The hard segment preferably has a repeating unit chosen from the group consisting of ethylene terephthalate (PET), propylene terephthalate (PPT), butylene terephthalate (PBT), polyethylene bibenzoate, polyethylene naphthalate, polybutylene bibenzoate, polybutylene naphthalate, polypropylene bibenzoate and polypropylene naphthalate, and combinations thereof. Preferably, the hard segment is butylene terephthalate (PBT), since thermoplastic copolyester elastomers comprising PBT hard segments have favorable crystallization behavior and a high melting point, resulting in a thermoplastic copolyester elastomer with good elastic properties and excellent thermal and chemical resistance.

In one preferred embodiment, the composition comprises a thermoplastic copolyester elastomer having rigid and flexible segments, in which the rigid segment is chosen from PBT or PET, preferably PBT, and the flexible segment is chosen from the group consisting of polybutylene adipate (PBA), polyethylene oxide (PEG), polypropylene oxide (PPG), polytetramethylene oxide (PTMG), PEO-PPO-PEO and combinations thereof, preferably PTMO, as this provides an article with low densities. In another preferred embodiment, the composition comprises a copolyether-ester thermoplastic elastomer composed of PBT and PTMG.

Advantageously, the rigid polyester block is a polymer of terephthalic acid and butanediol.

The Additives

According to one embodiment, the composition also comprises from 0 to 5% by weight, preferably from 0.1% to 2% by weight, of additives relative to the total weight of the composition.

The additive may notably be chosen from a catalyst, an antioxidant, a thermal stabilizer, a UV stabilizer, a light stabilizer, a lubricant, a flame retardant, a nucleating agent, a chain extender and a dye.

The Compatibilizers

According to one embodiment, the composition comprises from 0 to 5%, from 5% to 10%, from 10% to 15%, from 15% to 20%, from 20% to 25%, from 25% to 30%, from 30% to 35% or from 25% to 40% by weight of compatibilizers relative to the total weight of the composition.

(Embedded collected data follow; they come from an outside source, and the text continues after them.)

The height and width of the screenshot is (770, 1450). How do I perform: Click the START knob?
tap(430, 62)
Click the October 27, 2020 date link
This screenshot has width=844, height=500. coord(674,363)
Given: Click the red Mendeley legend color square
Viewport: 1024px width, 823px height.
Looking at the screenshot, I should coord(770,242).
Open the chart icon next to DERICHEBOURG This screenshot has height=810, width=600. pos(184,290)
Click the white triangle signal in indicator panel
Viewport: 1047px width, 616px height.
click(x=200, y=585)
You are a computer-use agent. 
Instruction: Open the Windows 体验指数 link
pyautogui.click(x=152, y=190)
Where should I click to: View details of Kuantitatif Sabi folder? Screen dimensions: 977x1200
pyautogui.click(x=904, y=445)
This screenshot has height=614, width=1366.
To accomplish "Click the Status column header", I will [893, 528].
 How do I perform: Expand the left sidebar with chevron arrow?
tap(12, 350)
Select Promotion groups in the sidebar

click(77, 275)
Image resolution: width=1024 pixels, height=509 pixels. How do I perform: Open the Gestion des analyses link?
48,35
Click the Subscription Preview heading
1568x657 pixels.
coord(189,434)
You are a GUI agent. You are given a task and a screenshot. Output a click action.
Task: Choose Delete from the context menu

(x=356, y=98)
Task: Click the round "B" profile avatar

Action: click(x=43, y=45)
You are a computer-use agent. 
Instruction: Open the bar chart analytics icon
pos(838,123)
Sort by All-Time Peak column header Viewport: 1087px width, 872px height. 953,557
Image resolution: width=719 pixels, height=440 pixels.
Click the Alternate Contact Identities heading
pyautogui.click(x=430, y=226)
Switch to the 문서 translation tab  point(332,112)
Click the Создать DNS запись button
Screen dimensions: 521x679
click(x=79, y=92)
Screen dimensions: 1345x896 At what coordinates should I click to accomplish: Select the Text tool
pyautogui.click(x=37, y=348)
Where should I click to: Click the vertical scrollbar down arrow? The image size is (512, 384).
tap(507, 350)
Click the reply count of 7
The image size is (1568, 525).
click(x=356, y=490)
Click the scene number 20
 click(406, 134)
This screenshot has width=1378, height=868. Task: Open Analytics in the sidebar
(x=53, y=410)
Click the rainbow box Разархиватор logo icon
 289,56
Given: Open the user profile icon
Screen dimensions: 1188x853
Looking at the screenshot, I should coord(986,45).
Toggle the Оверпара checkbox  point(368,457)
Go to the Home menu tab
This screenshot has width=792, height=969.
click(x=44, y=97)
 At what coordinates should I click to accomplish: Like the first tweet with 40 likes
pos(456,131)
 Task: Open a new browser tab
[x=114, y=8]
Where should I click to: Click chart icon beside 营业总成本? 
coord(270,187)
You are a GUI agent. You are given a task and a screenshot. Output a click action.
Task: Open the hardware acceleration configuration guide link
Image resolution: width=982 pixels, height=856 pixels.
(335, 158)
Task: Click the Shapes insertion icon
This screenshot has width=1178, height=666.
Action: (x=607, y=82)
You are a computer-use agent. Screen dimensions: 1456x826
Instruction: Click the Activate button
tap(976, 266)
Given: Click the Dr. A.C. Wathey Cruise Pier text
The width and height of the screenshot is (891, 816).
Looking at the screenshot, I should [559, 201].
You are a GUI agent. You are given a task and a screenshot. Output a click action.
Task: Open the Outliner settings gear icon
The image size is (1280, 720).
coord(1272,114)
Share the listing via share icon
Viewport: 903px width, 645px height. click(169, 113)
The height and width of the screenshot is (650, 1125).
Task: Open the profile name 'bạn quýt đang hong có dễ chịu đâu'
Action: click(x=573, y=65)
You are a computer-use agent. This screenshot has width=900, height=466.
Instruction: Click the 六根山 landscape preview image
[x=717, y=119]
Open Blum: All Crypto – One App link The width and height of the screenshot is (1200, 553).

Specifically, depending on the nature of the TPE and the rubber powder, the presence of a compatibilizer may be advantageous for obtaining good dispersion of the crosslinked rubber powder particles within the TPE matrix.

The term “compatibilizer” means an agent promoting compatibilization of the TPE matrix and the crosslinked rubber particles. This may notably refer to molecules, macromolecules, polymers or copolymers having good affinity with both the TPE matrix and the crosslinked rubber powder, which can thus promote physical cohesion between the various constituents of the composition or form a chemical bond with the matrix and/or the powder.

The physical cohesion may result, for example, from coating of the crosslinked rubber particles, entanglement of the polymer and/or copolymer chains and/or Van der Vaals or hydrogen bonds between all or part of the constituents of the composition.

In certain embodiments, at least part of the thermoplastic elastomer is covalently bonded to at least part of the compatibilizer via a urea, urethane, amide, ester or alkoxysilane function. Preferably an amount of less than or equal to 10% by weight, more preferentially less than or equal to 5% by weight, of the thermoplastic elastomer is covalently bonded to at least a part of the compatibilizer via a urea, urethane, amide, ester or alkoxysilane function.

The compatibilizer advantageously bears reactive functions which can preferably react with the alcohol, amine or carboxylic acid functions borne by the thermoplastic elastomer.

The composition according to the invention may comprise one or more compatibilizers chosen from copolyamides, impact modifiers, thermoplastic polyurethanes (TPU), polymers containing silane groups, siloxanes, or a mixture thereof.

[Copolyamides]

According to certain embodiments, the compatibilizers may be chosen from copolyamides. Preferably, the copolyamide comprises at least X/YZ units or YZ/Y2Z2 units,

• • X being an amino acid or a lactam with a carbon number of between 6 and 18 and advantageously between 6 and 12,
  • Y and Y2 being a diamine with a carbon number of between 2 and 48 and advantageously between 2 and 36,
  • Z and Z2 being a dicarboxylic acid with a carbon number of between 6 and 48 and advantageously between 6 and 36.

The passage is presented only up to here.